ATA'NIN İZİNDEN: 10 KASIM


ATA’nın İzinden: 10 Kasım

   10 Kasım’da sabahın erken saatlerinde Anıttepe ne de güzel değil mi öyle? Büyük ya da küçük fark etmeksizin 7’den 70’e herkes akın akın Anıttepe’de.. Devlet büyükleri, Türk Silahlı Kuvvetleri mensupları, sivil toplum örgütleri, basın mensupları, siviller, yetişkinler, çocuklar ve hatta minicik bebekler hepsi oradalar.. Neden peki? Bunca insan topluluğu neden orada? Sevdikleri için mi, saygı duydukları için mi, önemsedikleri için mi, minnet duydukları için mi? Neden ki neden? Hatta daha da ileriye gidelim.. Bunca insan ölü bir şahıstan medet umdukları için mi orada? Sayın Okur, şu sorulara çok  farklı tarzda cevaplar verebiliriz lakin hepsinin sonunda tek bir cevap var: Mustafa Kemal ATATÜRK!

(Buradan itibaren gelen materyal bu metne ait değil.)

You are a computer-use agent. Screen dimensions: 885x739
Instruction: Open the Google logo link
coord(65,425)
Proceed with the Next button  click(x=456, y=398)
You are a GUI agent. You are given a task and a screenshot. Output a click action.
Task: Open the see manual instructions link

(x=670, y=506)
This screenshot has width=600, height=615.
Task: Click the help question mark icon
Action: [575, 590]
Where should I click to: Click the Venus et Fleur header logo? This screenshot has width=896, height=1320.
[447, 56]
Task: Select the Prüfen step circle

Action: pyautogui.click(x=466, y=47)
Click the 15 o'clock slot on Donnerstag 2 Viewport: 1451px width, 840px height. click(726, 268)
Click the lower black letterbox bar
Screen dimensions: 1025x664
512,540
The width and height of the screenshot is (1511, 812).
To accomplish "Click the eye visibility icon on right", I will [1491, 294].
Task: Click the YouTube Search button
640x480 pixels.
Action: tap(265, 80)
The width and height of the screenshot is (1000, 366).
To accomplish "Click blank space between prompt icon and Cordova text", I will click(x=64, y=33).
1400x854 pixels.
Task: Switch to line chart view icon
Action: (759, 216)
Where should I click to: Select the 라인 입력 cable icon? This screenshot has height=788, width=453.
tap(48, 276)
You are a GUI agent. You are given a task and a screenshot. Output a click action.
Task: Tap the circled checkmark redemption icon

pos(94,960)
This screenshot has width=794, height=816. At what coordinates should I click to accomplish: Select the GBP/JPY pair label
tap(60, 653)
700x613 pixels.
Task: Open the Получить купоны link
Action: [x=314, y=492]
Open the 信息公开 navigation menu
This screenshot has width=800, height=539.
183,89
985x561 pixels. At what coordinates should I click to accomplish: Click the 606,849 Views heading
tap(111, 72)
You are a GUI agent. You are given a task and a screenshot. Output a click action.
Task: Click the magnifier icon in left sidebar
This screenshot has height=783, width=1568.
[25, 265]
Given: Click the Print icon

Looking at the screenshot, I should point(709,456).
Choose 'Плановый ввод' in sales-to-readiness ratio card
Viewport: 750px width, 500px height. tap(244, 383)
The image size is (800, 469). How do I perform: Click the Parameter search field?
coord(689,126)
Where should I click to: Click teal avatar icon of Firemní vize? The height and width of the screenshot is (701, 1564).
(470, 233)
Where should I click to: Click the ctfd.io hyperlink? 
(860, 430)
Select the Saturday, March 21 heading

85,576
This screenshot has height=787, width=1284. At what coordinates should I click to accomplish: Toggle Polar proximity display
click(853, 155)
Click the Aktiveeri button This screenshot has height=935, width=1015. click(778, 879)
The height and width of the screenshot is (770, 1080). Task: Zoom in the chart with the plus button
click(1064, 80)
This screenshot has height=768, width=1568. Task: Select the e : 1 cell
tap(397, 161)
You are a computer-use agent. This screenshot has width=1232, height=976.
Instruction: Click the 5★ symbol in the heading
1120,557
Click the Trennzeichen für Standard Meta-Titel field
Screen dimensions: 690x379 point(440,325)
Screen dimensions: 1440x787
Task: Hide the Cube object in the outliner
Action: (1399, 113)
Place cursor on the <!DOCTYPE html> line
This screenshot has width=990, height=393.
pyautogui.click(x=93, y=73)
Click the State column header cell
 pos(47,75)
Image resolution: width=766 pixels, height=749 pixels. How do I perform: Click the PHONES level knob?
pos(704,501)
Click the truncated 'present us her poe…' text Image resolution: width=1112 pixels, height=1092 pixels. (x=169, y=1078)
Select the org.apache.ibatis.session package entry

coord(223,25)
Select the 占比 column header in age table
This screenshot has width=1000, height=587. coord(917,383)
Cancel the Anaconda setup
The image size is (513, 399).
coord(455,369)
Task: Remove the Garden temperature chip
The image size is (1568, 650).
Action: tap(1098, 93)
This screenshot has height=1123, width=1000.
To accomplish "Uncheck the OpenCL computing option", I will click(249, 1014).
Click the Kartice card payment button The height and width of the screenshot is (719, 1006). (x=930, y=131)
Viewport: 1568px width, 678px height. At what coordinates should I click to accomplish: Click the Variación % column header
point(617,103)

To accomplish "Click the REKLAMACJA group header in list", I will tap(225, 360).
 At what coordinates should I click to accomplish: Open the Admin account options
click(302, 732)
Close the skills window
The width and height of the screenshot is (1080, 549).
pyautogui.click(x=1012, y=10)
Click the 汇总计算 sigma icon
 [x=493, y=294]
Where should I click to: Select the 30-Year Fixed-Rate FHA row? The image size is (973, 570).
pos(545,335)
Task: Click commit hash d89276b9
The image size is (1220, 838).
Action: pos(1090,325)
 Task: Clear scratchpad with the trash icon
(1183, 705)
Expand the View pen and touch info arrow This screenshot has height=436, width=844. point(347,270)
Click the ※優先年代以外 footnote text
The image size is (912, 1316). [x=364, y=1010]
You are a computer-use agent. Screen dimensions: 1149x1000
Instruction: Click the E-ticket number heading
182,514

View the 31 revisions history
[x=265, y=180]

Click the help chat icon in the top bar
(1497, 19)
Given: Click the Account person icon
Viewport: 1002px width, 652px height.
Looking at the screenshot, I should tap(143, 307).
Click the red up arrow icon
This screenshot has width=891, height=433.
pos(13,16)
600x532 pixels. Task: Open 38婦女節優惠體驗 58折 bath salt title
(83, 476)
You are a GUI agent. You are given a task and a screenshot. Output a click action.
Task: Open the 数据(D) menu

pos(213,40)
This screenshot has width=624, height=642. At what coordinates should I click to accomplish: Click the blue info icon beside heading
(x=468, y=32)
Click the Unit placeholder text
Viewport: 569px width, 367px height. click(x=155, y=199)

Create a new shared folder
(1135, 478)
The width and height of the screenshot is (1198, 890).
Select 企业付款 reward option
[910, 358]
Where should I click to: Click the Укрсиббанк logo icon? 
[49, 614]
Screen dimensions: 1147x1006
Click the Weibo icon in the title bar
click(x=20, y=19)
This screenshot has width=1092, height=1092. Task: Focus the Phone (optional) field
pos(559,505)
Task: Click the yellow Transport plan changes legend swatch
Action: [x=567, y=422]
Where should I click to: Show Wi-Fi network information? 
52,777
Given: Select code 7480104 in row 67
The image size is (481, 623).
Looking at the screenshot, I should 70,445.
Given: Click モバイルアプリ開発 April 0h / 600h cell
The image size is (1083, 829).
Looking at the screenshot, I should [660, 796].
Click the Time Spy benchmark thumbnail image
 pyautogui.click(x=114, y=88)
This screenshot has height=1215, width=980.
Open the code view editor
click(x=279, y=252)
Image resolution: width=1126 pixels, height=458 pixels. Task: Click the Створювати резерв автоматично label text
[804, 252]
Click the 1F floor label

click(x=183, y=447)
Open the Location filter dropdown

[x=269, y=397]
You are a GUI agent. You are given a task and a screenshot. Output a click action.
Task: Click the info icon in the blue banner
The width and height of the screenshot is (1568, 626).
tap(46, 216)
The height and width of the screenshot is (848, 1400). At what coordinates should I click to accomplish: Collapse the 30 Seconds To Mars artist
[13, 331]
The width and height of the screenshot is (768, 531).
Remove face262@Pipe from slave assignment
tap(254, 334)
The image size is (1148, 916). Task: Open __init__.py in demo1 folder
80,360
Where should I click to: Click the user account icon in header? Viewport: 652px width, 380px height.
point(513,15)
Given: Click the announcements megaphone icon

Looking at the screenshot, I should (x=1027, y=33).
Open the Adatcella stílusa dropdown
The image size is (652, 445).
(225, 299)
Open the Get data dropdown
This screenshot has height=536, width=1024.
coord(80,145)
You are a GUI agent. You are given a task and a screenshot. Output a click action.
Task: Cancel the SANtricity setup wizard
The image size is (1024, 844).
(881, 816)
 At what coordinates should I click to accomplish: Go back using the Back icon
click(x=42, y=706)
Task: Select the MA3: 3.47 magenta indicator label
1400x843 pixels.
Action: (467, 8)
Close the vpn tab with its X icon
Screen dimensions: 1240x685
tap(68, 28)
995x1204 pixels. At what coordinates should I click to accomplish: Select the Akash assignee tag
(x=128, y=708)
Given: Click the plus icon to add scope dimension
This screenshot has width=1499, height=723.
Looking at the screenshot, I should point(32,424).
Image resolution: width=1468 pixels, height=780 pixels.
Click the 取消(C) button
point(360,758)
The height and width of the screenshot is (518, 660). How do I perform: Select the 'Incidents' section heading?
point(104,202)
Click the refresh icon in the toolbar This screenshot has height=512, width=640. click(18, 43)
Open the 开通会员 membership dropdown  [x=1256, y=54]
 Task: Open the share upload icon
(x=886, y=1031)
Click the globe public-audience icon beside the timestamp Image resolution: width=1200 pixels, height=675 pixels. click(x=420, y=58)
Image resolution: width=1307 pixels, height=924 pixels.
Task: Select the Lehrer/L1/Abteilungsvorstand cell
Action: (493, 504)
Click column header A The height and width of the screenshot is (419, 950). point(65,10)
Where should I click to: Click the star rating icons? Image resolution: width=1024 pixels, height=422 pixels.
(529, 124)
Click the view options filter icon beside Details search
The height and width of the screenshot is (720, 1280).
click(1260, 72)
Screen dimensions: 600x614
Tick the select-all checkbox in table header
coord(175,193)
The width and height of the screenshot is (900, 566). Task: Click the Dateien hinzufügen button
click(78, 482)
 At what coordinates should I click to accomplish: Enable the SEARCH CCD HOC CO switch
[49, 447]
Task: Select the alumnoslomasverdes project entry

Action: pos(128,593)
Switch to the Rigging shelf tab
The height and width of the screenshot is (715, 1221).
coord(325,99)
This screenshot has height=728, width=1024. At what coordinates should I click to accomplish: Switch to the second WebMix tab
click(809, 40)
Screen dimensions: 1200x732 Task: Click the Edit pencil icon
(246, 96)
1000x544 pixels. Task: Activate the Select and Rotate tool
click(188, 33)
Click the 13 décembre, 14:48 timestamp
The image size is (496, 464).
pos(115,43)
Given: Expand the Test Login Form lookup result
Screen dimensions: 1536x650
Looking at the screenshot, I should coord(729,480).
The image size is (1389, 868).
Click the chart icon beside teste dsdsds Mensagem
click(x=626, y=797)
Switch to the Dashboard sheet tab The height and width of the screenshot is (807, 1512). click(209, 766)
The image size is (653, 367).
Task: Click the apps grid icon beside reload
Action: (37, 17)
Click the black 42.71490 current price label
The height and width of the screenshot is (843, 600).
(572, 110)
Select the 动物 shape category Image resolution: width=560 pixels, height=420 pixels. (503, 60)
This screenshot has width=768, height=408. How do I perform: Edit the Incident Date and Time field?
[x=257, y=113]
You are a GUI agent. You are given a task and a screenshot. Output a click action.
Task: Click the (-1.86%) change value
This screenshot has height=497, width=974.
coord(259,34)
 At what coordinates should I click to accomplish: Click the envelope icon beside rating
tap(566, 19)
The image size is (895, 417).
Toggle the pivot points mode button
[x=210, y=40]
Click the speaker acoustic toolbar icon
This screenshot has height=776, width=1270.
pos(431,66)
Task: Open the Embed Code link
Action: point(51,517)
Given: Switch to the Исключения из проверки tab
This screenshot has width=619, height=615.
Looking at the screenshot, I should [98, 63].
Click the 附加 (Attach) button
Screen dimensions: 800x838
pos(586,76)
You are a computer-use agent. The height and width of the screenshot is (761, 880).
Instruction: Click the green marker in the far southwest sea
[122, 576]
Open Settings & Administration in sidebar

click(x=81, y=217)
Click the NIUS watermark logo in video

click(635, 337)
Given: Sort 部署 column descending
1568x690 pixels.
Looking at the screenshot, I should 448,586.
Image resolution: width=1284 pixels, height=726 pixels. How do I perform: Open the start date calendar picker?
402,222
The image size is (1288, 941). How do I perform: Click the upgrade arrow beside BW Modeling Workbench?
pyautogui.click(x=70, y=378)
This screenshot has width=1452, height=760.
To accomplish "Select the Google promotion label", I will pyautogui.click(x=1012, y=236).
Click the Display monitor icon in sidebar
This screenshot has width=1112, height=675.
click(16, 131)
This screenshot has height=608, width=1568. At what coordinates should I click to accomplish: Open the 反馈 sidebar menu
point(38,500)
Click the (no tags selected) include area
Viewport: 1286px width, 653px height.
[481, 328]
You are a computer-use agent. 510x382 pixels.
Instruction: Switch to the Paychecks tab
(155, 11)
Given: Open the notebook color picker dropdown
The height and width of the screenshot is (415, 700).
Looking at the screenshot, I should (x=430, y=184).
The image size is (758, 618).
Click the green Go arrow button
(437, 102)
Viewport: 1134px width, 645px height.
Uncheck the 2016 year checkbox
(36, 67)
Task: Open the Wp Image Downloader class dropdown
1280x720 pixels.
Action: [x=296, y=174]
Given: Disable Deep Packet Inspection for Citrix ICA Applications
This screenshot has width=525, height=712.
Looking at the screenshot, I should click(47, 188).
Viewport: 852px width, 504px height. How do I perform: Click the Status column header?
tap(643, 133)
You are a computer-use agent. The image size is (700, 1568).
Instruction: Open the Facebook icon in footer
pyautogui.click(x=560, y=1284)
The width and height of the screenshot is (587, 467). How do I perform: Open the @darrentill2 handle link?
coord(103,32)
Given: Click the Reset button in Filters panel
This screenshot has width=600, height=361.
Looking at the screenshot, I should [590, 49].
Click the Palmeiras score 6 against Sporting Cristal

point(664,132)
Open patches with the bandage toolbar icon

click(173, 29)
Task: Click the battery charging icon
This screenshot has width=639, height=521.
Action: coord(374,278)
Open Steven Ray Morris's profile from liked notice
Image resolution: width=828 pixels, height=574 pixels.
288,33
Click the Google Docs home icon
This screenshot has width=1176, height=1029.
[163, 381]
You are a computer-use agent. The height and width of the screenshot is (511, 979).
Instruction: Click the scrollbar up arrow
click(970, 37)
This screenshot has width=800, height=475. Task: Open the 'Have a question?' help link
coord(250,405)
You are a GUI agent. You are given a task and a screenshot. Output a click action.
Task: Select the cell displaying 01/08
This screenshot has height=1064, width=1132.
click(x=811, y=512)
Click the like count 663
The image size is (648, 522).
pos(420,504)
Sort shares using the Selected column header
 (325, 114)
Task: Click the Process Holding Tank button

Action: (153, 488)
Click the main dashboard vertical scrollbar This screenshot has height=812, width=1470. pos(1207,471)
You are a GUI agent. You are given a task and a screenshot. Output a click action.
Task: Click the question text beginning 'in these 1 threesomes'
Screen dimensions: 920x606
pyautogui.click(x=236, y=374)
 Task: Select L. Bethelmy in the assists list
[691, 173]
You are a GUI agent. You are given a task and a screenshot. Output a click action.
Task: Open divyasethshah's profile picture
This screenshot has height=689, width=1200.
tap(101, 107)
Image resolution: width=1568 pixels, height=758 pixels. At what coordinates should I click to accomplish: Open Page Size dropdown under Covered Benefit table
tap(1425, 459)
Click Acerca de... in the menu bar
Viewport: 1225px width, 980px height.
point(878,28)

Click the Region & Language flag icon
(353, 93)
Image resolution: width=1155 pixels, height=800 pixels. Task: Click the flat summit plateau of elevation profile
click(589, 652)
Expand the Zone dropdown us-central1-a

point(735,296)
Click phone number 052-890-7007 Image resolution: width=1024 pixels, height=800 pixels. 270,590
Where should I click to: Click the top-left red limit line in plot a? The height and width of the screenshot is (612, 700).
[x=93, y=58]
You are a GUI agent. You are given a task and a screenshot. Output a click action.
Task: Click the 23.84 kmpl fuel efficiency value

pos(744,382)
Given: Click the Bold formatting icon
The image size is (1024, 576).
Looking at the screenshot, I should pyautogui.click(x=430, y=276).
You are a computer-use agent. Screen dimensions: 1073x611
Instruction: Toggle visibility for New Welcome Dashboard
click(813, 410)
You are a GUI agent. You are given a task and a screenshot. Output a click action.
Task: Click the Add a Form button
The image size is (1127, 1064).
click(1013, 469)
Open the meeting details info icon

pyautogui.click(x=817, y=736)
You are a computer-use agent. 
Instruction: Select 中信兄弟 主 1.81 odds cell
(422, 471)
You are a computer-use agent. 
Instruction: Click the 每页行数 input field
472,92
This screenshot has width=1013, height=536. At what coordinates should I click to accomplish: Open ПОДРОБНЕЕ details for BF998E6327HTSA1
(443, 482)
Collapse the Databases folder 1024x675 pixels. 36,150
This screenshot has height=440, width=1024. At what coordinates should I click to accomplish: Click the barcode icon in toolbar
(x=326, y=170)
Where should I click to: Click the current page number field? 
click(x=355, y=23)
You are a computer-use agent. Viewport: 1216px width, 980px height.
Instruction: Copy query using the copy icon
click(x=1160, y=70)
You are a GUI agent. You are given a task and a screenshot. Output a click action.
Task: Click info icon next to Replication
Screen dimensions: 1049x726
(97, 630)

    Bu cevap, bir isimden çok daha fazlası aslında.. Bu isim, bir ülke demek! Bu isim, bir milletin yeniden dirilişi demek! Bu isim, yok olmaya yüz tutmuş gelenek-görenek-kültür-örf-adet topluluğunun sapasağlam köklenerek yeniden hayat bulan koca bir ağacın öyküsünü anlatır gibi bizlere yansıtan ve yaşatan bir değer demek.. Bu isim varya Sayın Okur, bu isim bir saygıdan, bir sevgiden, bir minnetten, bir anma töreninden çok daha fazlası demek aslında Türk Milleti için...

O’nun bizlere armağan ettiği ve giderken de emanet ettiği bu koskoca ‘Cumhuriyet’,  Atatürk ilkeleriyle, Atatürk inkılaplarıyla, Türk Devrimleri ile O’nun çizdiği yolda her geçen gün daha da güçlenerek ilerleyecektir. Eğer ki kurucu değerlerimize sahip çıkar, yürüdüğümüz yolun nereden nereye gittiğini hiç aklımızdan çıkarmazsak yükselen Cumhuriyet’imizi gelecek nesillere kendimizden emin bir şekilde emanet edebiliriz.. Aynı, geçmiş nesillerimizin bizlere emanet ettiği ve edebileceğini düşündüğü gibi.. Sadece biraz soralım, sorgulayalım, araştıralım, öğrenelim ve tüm bu kazanımlarımızı paylaşalım ki çoğalalım ve çoğaltalım. Geçmişinden ve tarihinden habersiz toplulukların yok olmaya mahkum olduğu gibi duyarsız ve cehalete inatla bağlanan toplulukların da yok olması kaçınılmaz bir gerçektir. Bugün 10 Kasım, Büyük ATATÜRK’ü bir minnet duygusundan çok daha fazlasıyla anıyor ve yad ediyorum, bununla birlikte bizler için göstermiş olduğu fedakarlığı ve feragati için çok teşekkür ediyorum. Tanrı’dan ruhuna rahmet dilerim, mekanı cennet olsun. Ruhu şad olsun!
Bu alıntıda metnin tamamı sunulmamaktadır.